+++ EXERCISE MATERIAL

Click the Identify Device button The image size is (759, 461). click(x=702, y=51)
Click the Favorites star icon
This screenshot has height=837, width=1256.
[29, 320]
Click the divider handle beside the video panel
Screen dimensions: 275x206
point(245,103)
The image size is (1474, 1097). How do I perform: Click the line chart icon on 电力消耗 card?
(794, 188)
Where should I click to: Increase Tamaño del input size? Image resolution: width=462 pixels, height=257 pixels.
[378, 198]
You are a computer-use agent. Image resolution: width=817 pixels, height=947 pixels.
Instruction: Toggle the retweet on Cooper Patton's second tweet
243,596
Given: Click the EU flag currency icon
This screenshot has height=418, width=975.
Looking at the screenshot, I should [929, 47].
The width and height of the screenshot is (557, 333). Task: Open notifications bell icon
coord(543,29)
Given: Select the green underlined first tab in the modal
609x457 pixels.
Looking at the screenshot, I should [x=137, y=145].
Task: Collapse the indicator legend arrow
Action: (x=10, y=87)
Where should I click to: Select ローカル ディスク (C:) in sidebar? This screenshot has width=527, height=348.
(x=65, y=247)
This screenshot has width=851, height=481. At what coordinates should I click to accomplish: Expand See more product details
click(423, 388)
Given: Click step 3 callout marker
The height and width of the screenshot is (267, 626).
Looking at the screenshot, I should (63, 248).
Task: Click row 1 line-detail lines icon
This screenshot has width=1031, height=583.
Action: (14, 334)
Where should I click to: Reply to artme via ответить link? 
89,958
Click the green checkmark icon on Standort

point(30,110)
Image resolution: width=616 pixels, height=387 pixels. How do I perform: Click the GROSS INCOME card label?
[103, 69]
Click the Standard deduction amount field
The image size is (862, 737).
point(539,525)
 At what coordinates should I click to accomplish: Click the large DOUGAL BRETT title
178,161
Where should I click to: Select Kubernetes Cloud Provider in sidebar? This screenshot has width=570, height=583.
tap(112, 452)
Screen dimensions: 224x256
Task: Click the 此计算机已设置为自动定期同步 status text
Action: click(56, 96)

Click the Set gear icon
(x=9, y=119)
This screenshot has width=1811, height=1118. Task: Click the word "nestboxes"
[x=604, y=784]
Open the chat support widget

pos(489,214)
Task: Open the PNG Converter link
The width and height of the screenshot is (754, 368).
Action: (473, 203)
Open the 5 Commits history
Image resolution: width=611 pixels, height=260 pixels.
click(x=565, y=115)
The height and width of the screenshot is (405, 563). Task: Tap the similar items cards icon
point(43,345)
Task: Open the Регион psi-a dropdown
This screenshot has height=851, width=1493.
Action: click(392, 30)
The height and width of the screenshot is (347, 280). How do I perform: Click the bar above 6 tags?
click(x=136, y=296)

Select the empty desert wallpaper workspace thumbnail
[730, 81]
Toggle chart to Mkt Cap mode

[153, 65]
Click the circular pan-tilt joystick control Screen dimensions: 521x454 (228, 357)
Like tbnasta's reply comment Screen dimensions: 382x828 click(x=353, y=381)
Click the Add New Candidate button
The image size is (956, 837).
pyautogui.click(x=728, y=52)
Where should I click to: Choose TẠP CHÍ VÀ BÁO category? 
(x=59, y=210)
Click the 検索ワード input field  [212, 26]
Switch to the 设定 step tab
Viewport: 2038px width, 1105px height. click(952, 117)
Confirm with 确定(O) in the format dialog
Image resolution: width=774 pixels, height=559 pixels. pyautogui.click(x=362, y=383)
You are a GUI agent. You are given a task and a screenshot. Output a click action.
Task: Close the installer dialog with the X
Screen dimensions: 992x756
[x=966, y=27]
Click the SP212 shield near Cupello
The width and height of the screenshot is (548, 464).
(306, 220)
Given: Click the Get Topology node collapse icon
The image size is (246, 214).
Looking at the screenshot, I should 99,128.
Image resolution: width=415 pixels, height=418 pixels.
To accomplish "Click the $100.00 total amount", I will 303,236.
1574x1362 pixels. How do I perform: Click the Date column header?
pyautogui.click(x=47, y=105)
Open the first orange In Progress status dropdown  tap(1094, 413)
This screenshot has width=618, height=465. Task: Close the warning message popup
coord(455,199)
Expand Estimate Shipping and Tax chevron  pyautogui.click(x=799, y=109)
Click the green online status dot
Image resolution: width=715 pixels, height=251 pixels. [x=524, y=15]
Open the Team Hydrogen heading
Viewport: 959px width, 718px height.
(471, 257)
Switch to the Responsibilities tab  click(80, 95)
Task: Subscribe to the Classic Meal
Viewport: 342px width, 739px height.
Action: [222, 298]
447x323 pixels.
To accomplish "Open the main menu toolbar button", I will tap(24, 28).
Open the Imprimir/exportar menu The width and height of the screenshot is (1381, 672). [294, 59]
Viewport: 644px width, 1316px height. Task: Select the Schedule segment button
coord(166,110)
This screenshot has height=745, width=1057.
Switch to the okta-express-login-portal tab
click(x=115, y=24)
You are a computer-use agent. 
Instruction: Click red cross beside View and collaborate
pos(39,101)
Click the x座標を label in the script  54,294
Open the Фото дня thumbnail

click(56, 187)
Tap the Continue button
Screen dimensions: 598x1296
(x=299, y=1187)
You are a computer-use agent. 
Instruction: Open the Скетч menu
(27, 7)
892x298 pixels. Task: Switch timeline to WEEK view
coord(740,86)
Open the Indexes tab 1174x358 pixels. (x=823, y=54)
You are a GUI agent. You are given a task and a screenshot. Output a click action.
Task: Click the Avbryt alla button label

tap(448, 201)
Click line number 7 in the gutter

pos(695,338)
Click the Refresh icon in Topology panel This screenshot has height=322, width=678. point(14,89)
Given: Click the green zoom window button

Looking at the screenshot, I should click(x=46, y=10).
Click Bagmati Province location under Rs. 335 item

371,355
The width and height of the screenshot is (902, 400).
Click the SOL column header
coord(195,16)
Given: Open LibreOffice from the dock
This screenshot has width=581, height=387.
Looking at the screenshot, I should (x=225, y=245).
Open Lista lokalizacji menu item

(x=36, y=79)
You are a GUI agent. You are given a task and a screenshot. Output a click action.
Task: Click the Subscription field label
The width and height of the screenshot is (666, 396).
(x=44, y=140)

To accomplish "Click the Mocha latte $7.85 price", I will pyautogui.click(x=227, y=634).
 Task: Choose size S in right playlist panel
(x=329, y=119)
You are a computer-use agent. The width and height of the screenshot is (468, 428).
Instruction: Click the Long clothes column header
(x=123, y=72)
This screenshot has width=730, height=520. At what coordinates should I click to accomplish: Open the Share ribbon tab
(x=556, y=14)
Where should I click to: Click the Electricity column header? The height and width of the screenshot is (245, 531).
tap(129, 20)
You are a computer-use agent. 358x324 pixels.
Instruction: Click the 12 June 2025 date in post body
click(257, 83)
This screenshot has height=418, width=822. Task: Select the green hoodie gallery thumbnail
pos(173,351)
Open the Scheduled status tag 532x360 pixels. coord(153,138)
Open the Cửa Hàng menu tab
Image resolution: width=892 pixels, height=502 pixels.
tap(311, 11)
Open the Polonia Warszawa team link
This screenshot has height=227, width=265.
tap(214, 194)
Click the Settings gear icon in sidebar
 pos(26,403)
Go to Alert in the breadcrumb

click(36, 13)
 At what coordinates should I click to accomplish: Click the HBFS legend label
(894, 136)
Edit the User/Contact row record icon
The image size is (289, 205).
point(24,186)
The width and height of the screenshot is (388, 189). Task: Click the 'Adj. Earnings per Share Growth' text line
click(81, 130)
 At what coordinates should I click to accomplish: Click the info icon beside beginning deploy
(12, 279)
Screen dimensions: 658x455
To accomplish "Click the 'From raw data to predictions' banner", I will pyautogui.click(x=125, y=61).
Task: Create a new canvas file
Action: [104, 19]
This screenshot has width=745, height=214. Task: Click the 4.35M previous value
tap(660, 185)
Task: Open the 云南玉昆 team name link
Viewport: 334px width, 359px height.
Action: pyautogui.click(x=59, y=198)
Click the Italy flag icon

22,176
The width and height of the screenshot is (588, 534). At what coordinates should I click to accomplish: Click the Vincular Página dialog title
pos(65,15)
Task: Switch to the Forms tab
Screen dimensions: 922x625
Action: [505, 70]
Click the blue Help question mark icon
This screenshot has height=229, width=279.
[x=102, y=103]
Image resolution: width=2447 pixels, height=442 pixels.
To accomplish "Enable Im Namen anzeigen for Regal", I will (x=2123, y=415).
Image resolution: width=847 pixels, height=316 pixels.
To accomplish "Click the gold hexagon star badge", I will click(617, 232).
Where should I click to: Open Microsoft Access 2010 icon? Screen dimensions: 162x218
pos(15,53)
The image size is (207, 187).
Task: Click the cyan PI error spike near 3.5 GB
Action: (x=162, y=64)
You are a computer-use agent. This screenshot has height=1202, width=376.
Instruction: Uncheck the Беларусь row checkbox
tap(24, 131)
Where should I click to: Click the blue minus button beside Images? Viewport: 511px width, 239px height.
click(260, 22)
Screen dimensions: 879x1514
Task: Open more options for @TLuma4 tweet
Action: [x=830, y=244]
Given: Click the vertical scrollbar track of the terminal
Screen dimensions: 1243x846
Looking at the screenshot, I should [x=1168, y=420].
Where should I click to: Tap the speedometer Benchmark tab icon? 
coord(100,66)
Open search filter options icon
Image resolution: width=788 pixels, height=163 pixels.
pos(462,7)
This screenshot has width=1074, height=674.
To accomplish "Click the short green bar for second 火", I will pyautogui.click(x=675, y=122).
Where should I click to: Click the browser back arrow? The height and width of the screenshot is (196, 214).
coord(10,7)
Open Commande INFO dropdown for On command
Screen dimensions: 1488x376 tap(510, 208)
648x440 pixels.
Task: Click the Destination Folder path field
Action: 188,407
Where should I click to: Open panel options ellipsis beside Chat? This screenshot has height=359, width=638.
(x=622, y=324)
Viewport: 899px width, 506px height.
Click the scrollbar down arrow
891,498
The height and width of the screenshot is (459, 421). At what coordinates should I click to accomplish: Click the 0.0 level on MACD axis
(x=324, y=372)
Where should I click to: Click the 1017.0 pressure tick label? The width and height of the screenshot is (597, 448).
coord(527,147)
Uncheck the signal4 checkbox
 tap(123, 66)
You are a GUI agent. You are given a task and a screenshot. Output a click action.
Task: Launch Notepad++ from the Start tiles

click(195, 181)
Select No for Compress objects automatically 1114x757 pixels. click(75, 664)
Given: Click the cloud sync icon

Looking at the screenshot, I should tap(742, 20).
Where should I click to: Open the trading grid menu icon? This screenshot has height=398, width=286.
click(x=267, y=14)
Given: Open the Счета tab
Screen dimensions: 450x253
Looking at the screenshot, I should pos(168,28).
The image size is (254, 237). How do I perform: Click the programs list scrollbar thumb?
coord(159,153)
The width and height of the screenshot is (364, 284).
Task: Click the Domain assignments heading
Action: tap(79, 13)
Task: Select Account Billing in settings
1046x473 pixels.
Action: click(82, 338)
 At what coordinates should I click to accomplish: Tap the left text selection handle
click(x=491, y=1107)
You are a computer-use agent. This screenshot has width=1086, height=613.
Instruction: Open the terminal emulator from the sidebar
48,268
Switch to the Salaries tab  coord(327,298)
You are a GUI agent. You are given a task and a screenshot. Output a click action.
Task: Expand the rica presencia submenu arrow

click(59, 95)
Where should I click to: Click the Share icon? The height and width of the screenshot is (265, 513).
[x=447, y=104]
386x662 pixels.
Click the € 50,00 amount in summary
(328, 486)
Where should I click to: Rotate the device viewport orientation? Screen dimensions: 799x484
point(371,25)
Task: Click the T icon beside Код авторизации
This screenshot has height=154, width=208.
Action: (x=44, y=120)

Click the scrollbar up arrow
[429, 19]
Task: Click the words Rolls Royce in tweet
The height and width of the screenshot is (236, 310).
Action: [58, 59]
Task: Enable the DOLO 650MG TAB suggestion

++++++

Copy each line of the records containing the string "first".

Given: Select the green underlined first tab in the modal
Open the first orange In Progress status dropdown  tap(1094, 413)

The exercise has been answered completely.